Jorge Bacelar Gouveia, de 59 anos, que já foi deputado pelo PSD entre 2009 e 2011, está desiludido com Maria Lúcia Amaral.
O caso remonta a 2023, quando a atual ministra da Administração Interna ainda era Provedora de Justiça. À época, adquiriu uma obra de arte, a Graças Morais, para decorar as instalações da provedoria, por 120 mil euros.
Esta sexta-feira, Graça Morais, em declarações ao jornal Nascer do Sol , garante que a obra, que ainda está a ser finalizada, “está abaixo” do preço que costuma cobrar por este tipo de trabalhos.
Nas redes sociais, o reputado professor de Direito começou por apelidar Maria Lúcia Amaral de “poupadinha”. A seguir, em exclusivo ao 24Horas, argumenta: “Apesar de as obras de arte estarem dispensadas de concurso público, a consulta a vários artistas devia ser a regra. Esta senhora não será, decerto, a única pintora de Portugal.”

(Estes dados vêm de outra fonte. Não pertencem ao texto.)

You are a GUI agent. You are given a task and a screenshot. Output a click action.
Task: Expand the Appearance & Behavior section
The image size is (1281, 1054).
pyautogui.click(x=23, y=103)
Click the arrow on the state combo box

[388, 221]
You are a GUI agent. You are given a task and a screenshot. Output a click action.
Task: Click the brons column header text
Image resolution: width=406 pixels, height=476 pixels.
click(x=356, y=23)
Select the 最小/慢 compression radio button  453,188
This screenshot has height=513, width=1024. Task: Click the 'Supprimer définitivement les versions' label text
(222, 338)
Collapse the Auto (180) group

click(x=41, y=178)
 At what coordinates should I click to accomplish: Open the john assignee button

No lugar de Maria Lúcia Amaral, Bacelar Gouveia assegura que agiria de outra maneira. “Se o quadro é para decorar o novo edifício da Provedoria , eu pediria um emprestado a muitos lugares. Não gastaria dinheiro.” E sublinha: “Pode ser legal, mas é imoral.”

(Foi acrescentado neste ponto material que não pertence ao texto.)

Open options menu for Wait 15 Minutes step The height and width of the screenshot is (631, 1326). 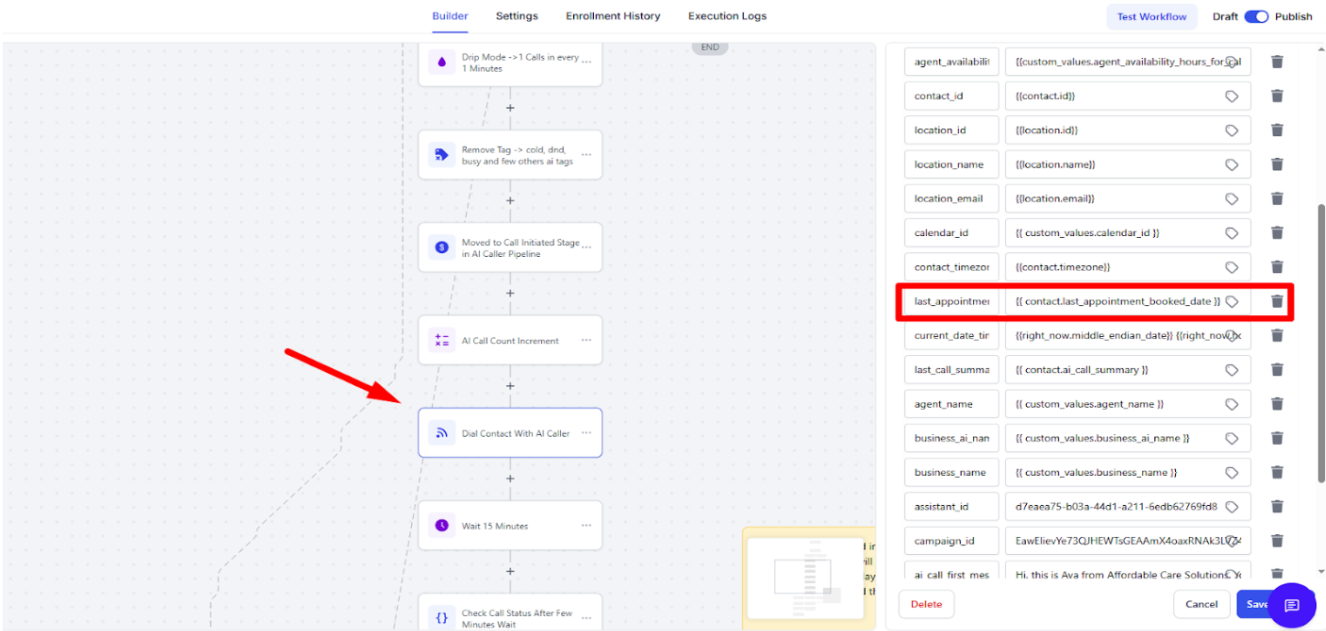click(x=586, y=526)
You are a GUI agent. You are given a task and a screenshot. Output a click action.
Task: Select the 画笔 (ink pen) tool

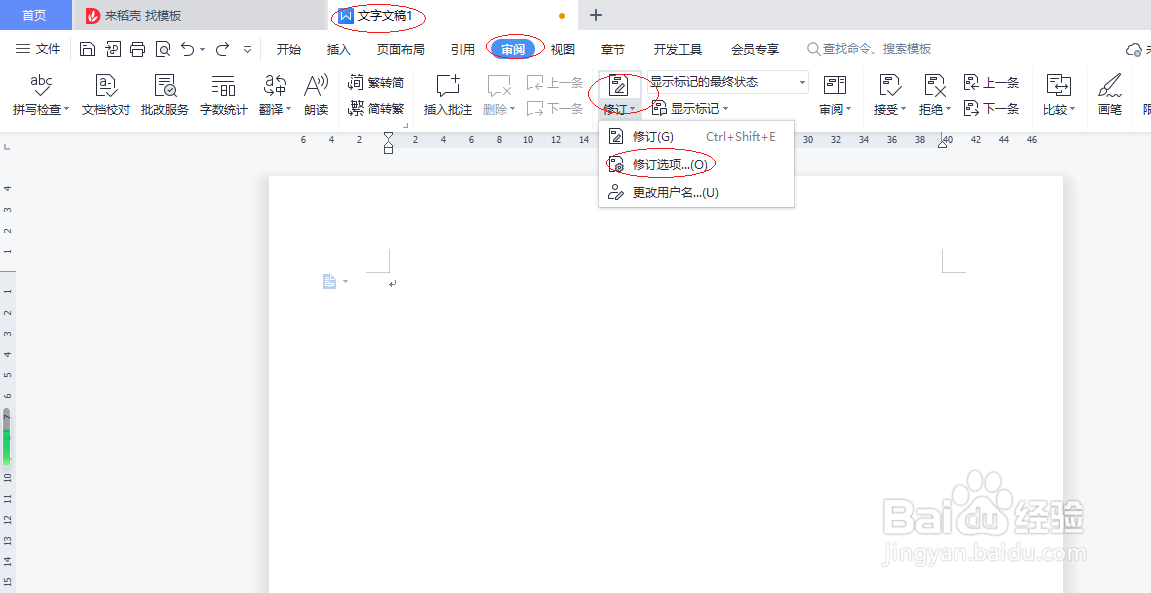1110,93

A artista Graça Morais também não fica de fora da mira do ex-deputado do PSD. “E quem fará o retrato da senhora, como ex-provedora? Também a Graça Morais, por este valor? (…) Quando me pedem pareceres acima do valor mínimo do ajuste direto, entro em competição com outros jurisconsultos. Essa é a boa prática. Não há artistas insubstituíveis, como ninguém é insubstituível.”